**TEXT BLOCK:**
Begin

Given a string s, return the maximum number of ocurrences of any substring under the following rules:
The number of unique characters in the substring must be less than or equal to maxLetters.
The substring size must be between minSize and maxSize inclusive.
Example 1:
Input: s = "aababcaab", maxLetters = 2, minSize = 3, maxSize = 4
Output: 2
Explanation: Substring "aab" has 2 ocurrences in the original string.
It satisfies the conditions, 2 unique letters and size 3 (between minSize and maxSize).
Example 2:
Input: s = "aaaa", maxLetters = 1, minSize = 3, maxSize = 3
Output: 2
Explanation: Substring "aaa" occur 2 times in the string. It can overlap.
Example 3:
Input: s = "aabcabcab", maxLetters = 2, minSize = 2, maxSize = 3
Output: 3
Example 4:
Input: s = "abcde", maxLetters = 2, minSize = 3, maxSize = 3
Output: 0
Constraints:
1 <= s.length <= 10^5
1 <= maxLetters <= 26
1 <= minSize <= maxSize <= min(26, s.length)
s only contains lowercase English letters.
Solution:
Approach 1:
class Solution {
public int maxFreq(String s, int maxLetters, int minSize, int maxSize)

End

**SUPPLIED RECORDS:**

Begin

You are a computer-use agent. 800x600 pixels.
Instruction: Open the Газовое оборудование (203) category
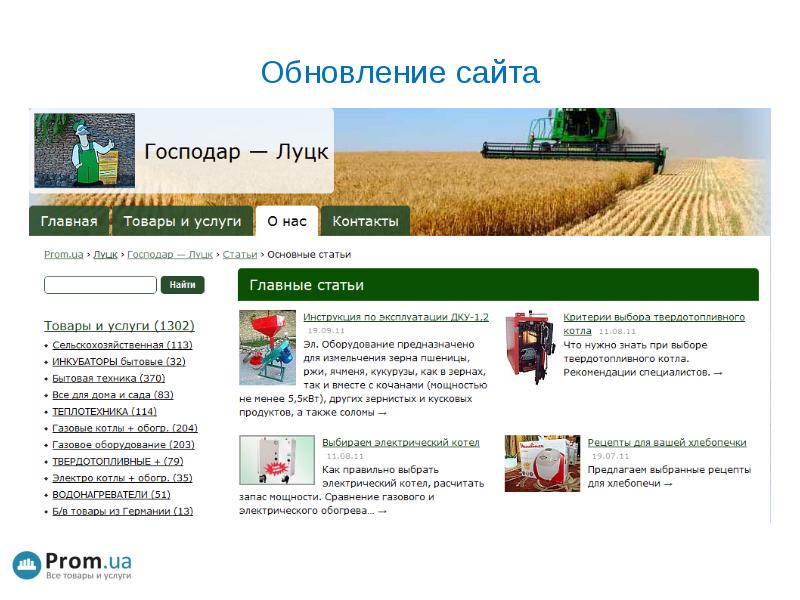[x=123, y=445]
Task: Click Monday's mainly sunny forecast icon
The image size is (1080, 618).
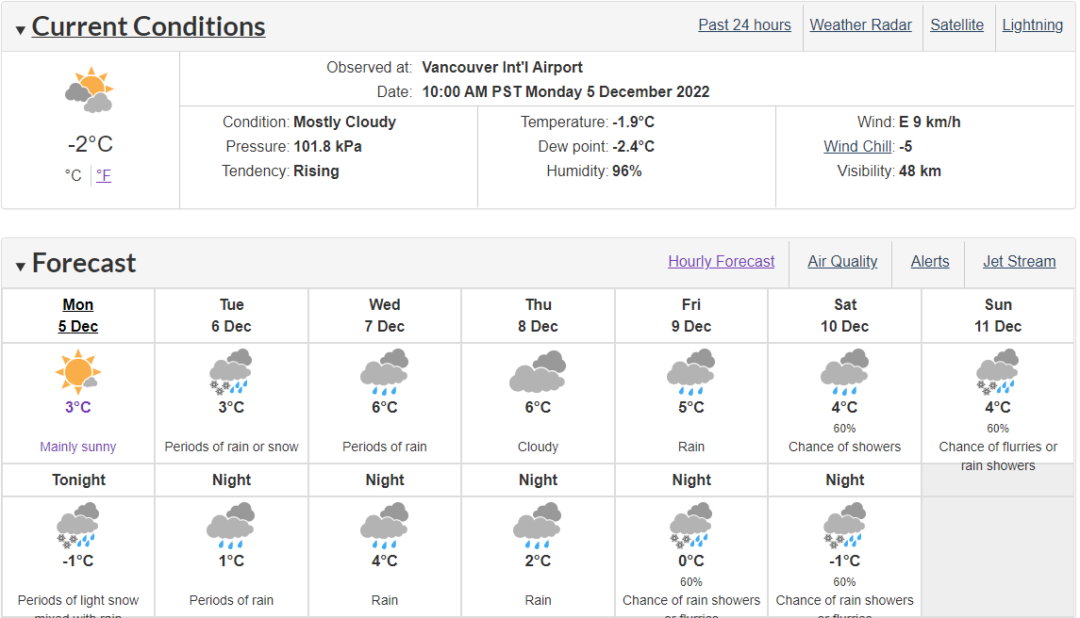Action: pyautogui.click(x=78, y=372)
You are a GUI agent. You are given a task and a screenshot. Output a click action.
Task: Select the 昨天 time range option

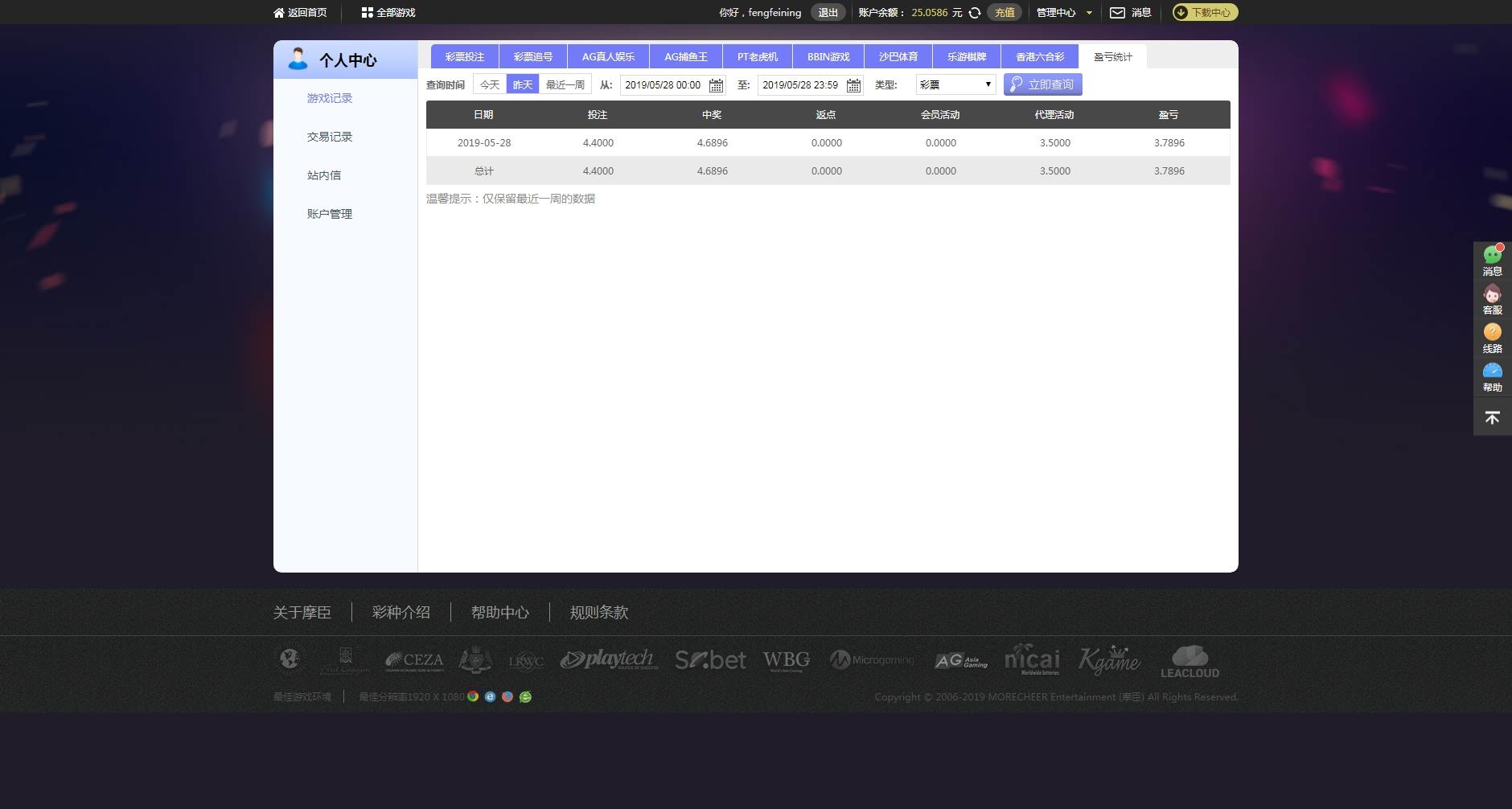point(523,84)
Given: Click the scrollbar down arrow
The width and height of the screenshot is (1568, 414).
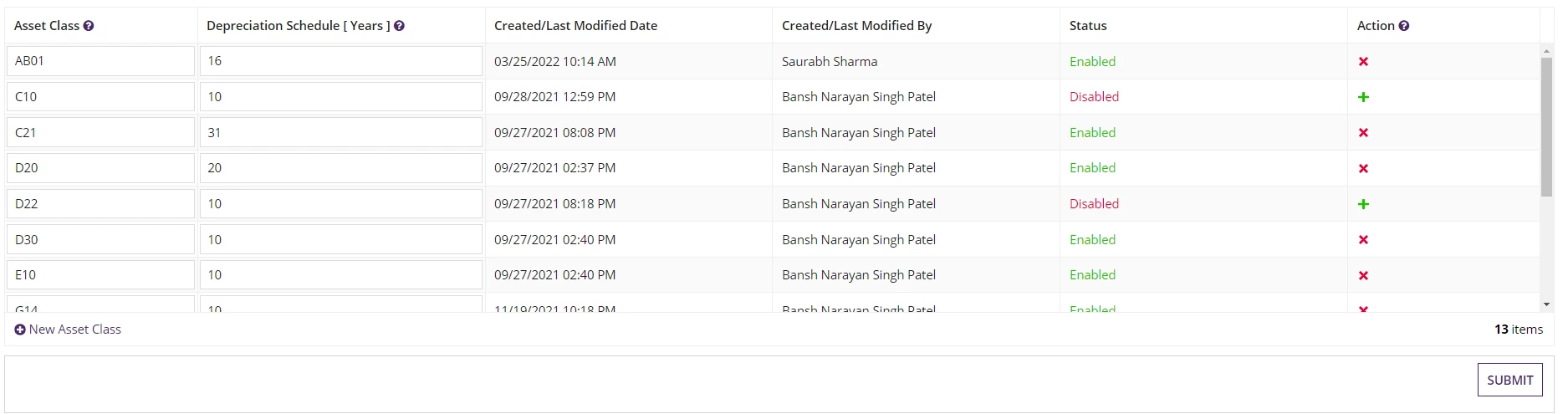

End

**TASKS TO CARRY OUT:**
1. Summarize the substring problem in two sentences.
2. Render the lines of the records as a Markdown table with the columns Row and Line, numbering the rows and leaving out blank lines. Leave the pictures out of the answer.

**ANSWERS PROVIDED:**
1. The problem asks for the maximum number of occurrences of any substring of a string s, where the substring has no more than maxLetters unique characters and a size between minSize and maxSize inclusive. It gives four examples with inputs and outputs, lists constraints such as s containing only lowercase English letters, and begins a solution with a class Solution and a method maxFreq.

2.
| Row | Line |
|---|---|
| 1 | You are a computer-use agent. 800x600 pixels. |
| 2 | Instruction: Open the Газовое оборудование (203) category |
| 3 | [x=123, y=445] |
| 4 | Task: Click Monday's mainly sunny forecast icon |
| 5 | The image size is (1080, 618). |
| 6 | Action: pyautogui.click(x=78, y=372) |
| 7 | You are a GUI agent. You are given a task and a screenshot. Output a click action. |
| 8 | Task: Select the 昨天 time range option |
| 9 | point(523,84) |
| 10 | Given: Click the scrollbar down arrow |
| 11 | The width and height of the screenshot is (1568, 414). |